Line up the genome of a cancer cell and a normal cell, and it is clear that the differences are legion. From point mutations to deletions, large-scale rearrangements and epigenetic alterations (changes to the chemical ‘decoration’ of DNA and its associated proteins), it is well understood that the genomes of cancer cells contain many changes, and that these drive cancer progression.
What is less clear is how this happens. Indeed, we understand little about how changes in the cancer genome and epigenome relate to which genes are switched on and off in cancer.
Now, researchers from the Garvan Institute of Medical Research have shown, for the first time, that in cancer the three-dimensional (3D) structural organisation of the genome is altered. The team, from Garvan’s Genomics and Epigenetics Division, looked in detail at how the genome’s structural organisation differs between cancerous and normal cells – and how this, in turn, influences epigenetic-related changes in gene expression that can drive cancer. Their study has just been published in the leading journal Genome Research.
To understand genome organisation in cancer, the researchers used a state-of-the-art technique called Hi-C (chromatin conformation capture with high-throughput sequencing). Hi-C looks at the strength of interactions between pairs of DNA sequences from across the genome, making it possible to build up a detailed picture of how DNA is arranged in 3D. They compared the genomes and epigenomes of normal cells from the prostate with two different prostate-derived cancer cell lines.
For the researchers, one surprise was the high level of organisation of the cancer genome.

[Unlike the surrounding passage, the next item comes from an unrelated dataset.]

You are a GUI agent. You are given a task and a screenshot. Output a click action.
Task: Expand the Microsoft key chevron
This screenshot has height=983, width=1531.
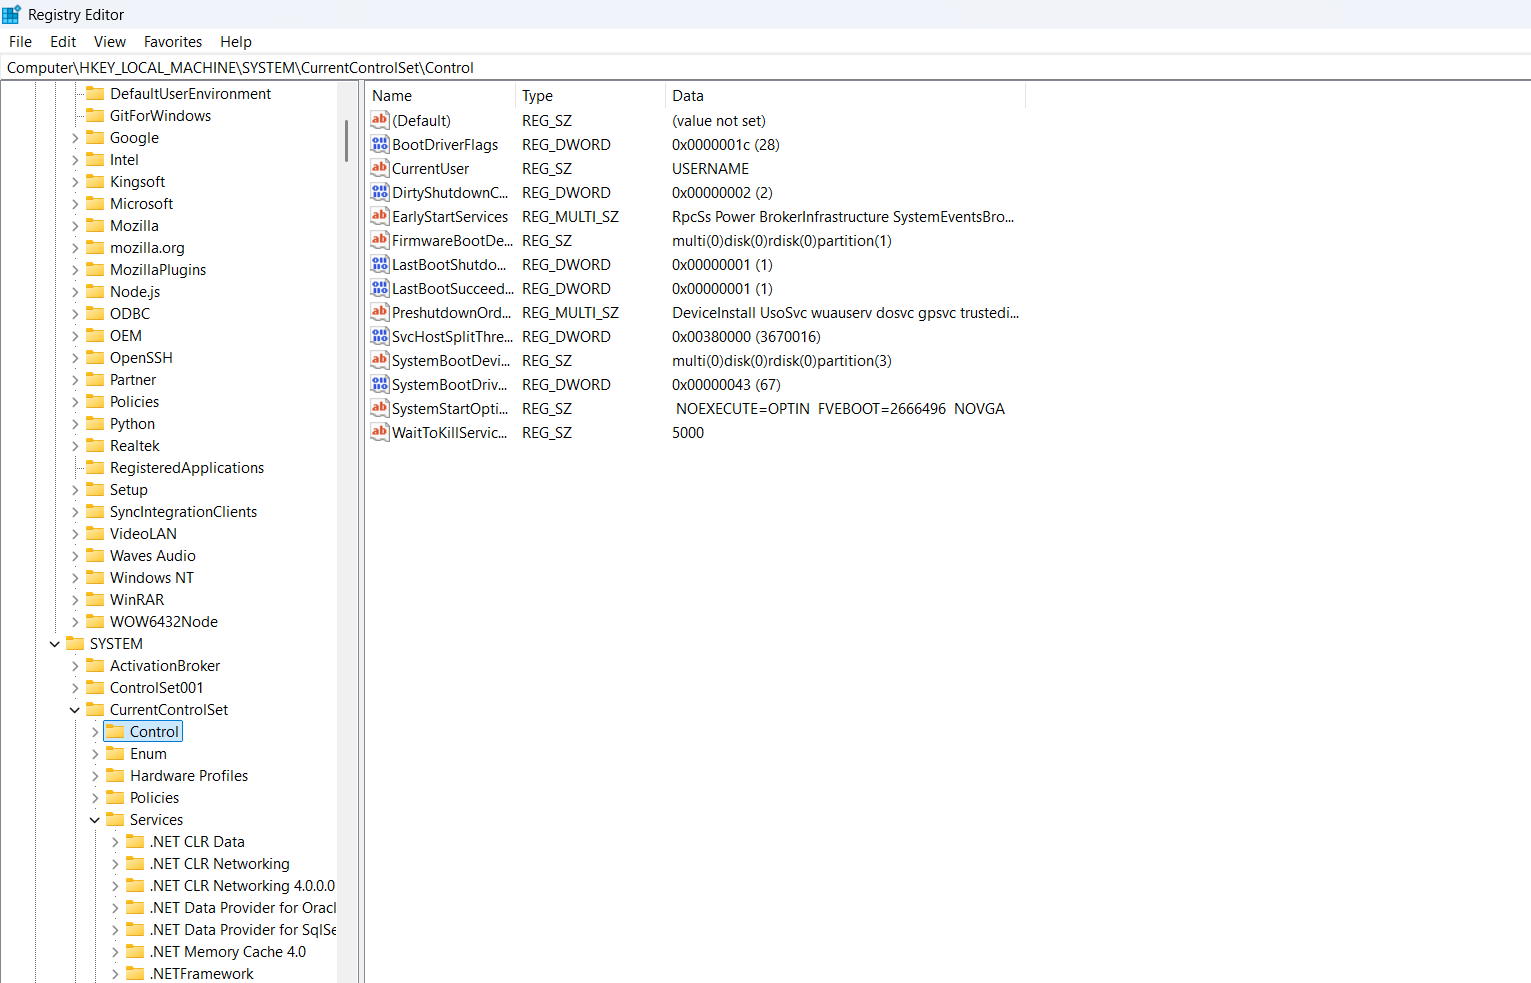(x=75, y=204)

“Because there are so many DNA alterations in cancer, we might have expected the cancer genome to be relatively disorganised,” says Professor Susan Clark FAA, who heads Garvan’s Genomics and Epigenetics Division and led the study.

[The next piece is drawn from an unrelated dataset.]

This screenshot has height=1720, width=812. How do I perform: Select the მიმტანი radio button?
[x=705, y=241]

“Instead, we have shown that the genomes in these cancer cells have clearly defined domains (stretches of DNA that assemble together into a 3D structure), just as a non-cancerous genome does. However, the big change is that the cancer genomes have smaller domains, and more of them.
“We have shown that, in many cases, the smaller domains are formed when there is a cancer-associated insertion or deletion in an area that would usually sit within a domain – effectively splitting the domain into two smaller ones. In one surprising example, we showed that when the TP53 gene locus is deleted (as is common in prostate cancer), a new domain boundary is formed, and two smaller domains result in the cancer cell that leads to long range gene expression alterations within the new flanking domains.”
Drs Phillippa Taberlay and Joanna Achinger-Kawecka, co-first authors in this study, went on to look, within each domain, at ‘differential interactions’ – changes in which sequences of DNA in the domain interact with each other – in normal and cancer cells. They found evidence of large-scale reorganisation within cancer genome domains, with over 2000 cancer-specific ‘differential interactions’ detected in each of the cancer cell lines studied.
To gain insight into how these differential interactions might form, the researchers, in collaboration with Dr Sean O’Donoghue and his group, developed and used a novel visualisation tool (Rondo). They showed that, in areas of the genome where large-scale epigenetic changes occur in cancer, there was a change in the pattern of differential interactions.
Importantly, the researchers went to show that, in many cases, the sites of differential interaction in cancer cells contained sequences that affect gene expression – and, importantly, most of the genes at the ‘anchor points’ of differential interactions were expressed more highly in cancer cells.
“What we are seeing,” Prof Clark points out, “is that the 3D structural changes to the genome are having the effect of bringing some genes in cancer cells into contact with new regulatory sequences that they would remain distant from in normal cells – and, as a result, the expression of those genes is now abnormally increased in cancer cells.
“Taken together, the results of the study point to massive structural alterations in cancer cells – from genetic and epigenetic changes, to large-scale structural rearrangements of the genome, ultimately resulting in changes in gene expression that can drive the progression of cancer.
“We have never before been able to look at these interactions with such clarity. It’s exciting to be able to link 3D structural organisation with definitive genetic and epigenetic changes – and it’s going to provide us with considerable insight into how cancer progresses at a cellular level.”